EXERCISE INPUTS START

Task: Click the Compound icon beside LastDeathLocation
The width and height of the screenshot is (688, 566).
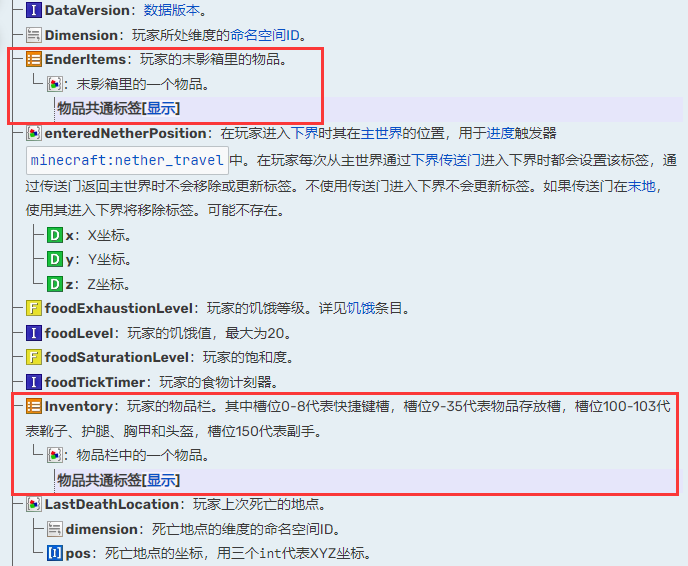Action: [34, 504]
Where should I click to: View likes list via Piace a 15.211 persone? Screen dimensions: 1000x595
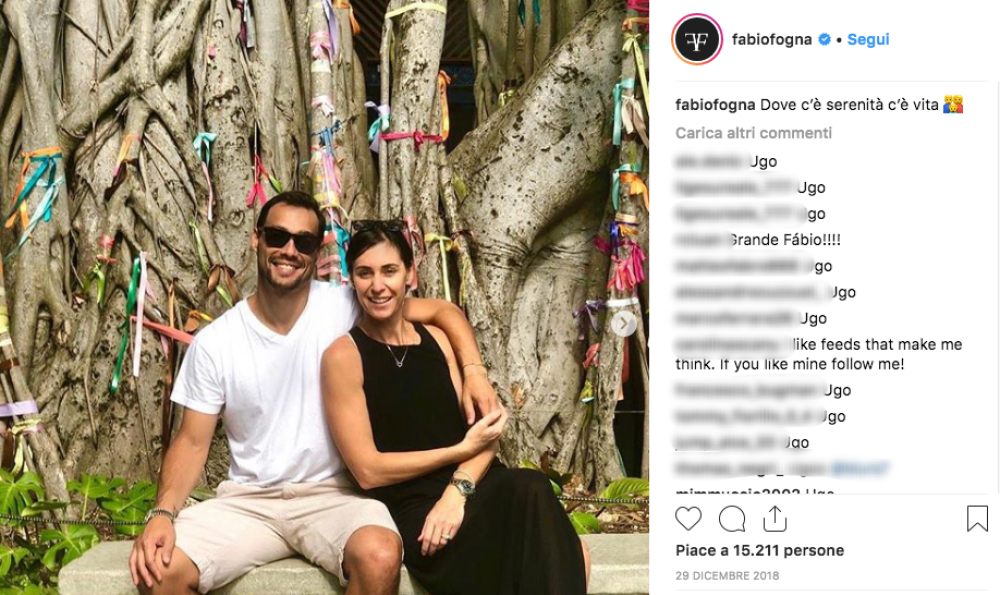click(760, 550)
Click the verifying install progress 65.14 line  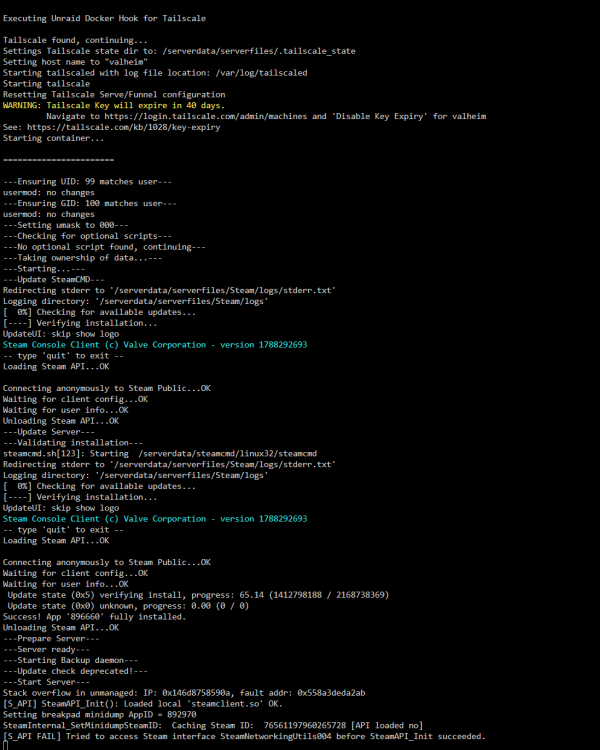(198, 595)
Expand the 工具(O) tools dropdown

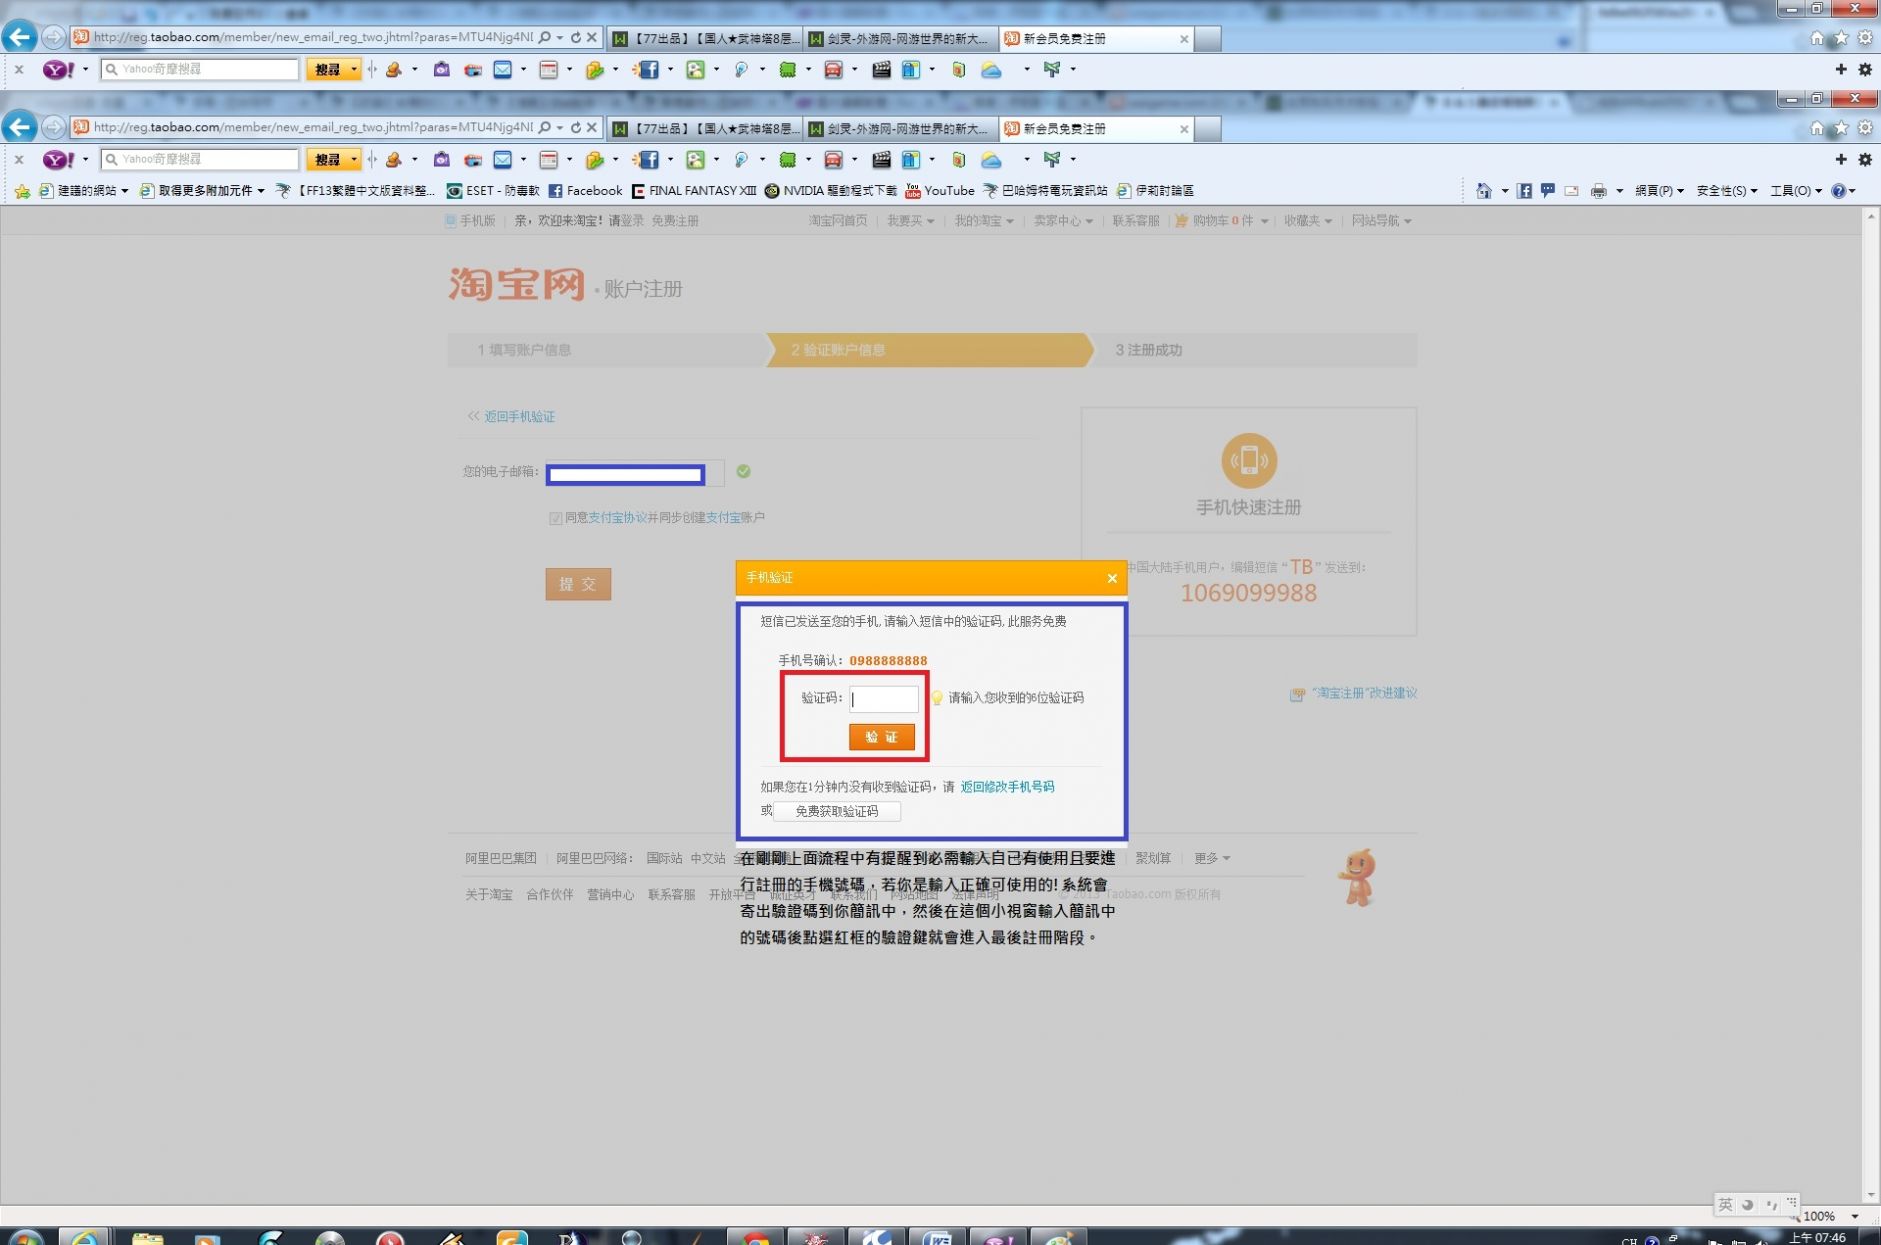(x=1795, y=191)
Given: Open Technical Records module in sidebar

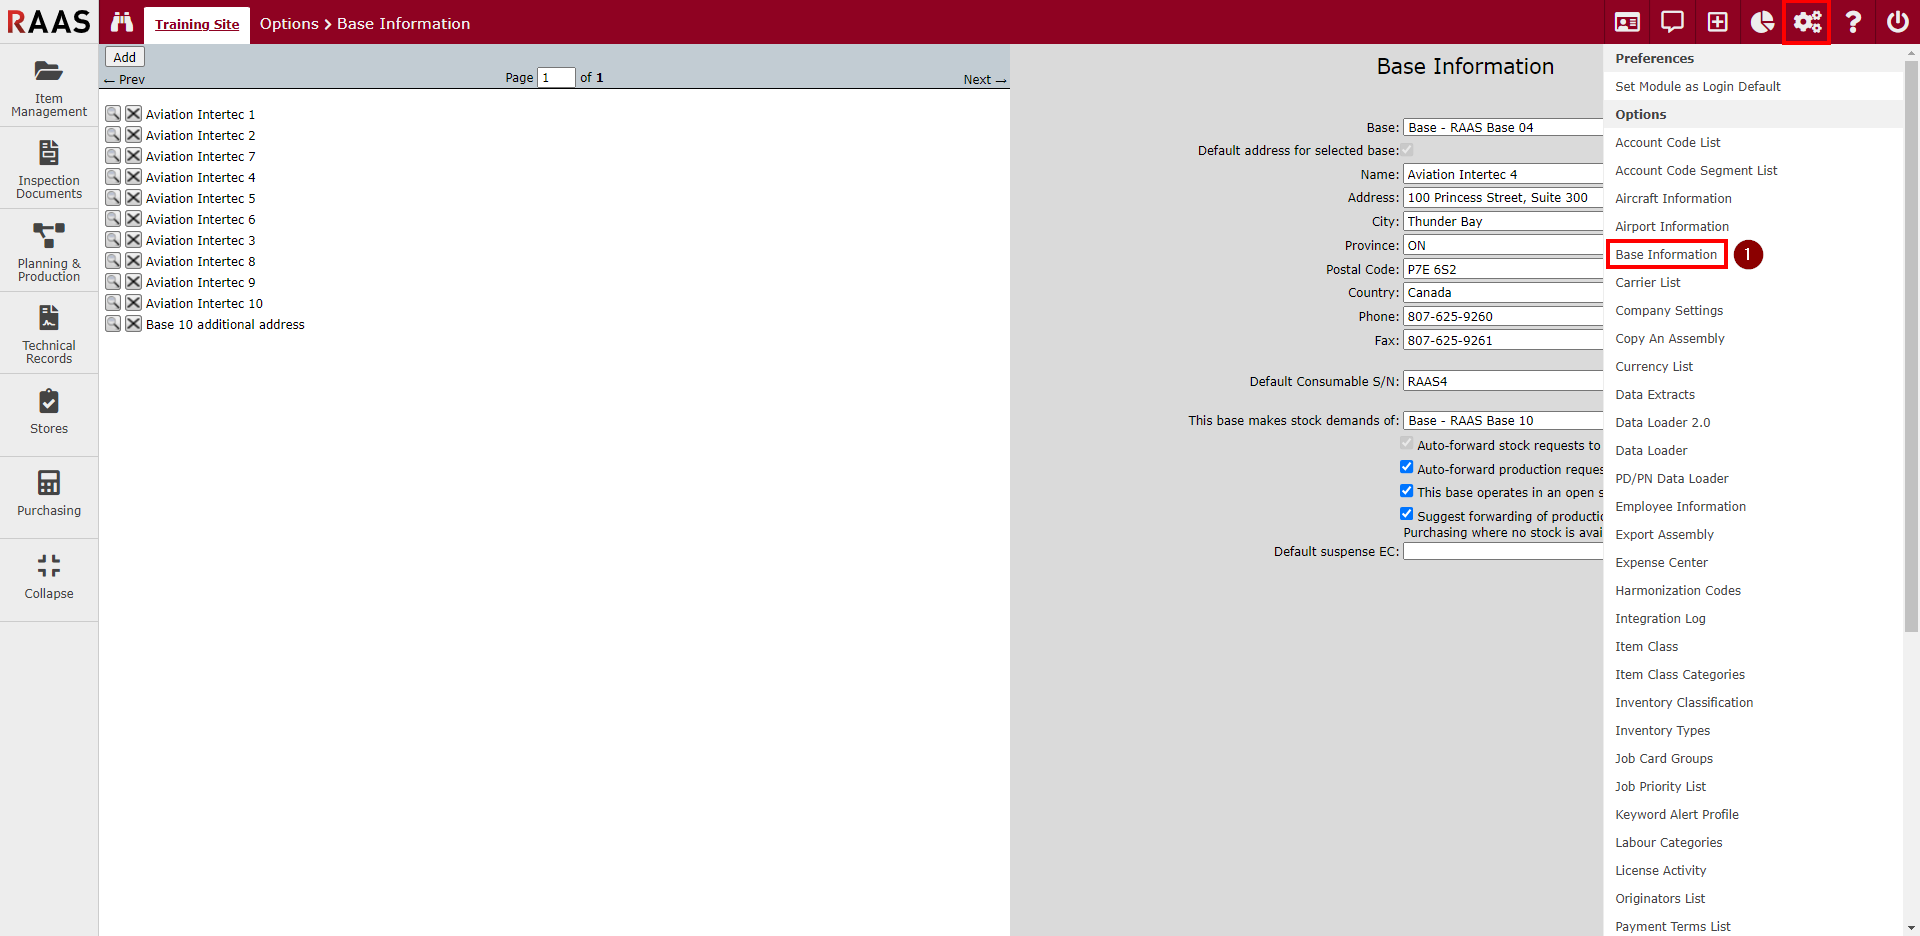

EXERCISE INPUTS END

Print the lines from the one holding "Expand the 工具(O) tools dropdown" through the last line of the records, word for word, and omit the pictures.

Expand the 工具(O) tools dropdown

(x=1795, y=191)
Given: Open Technical Records module in sidebar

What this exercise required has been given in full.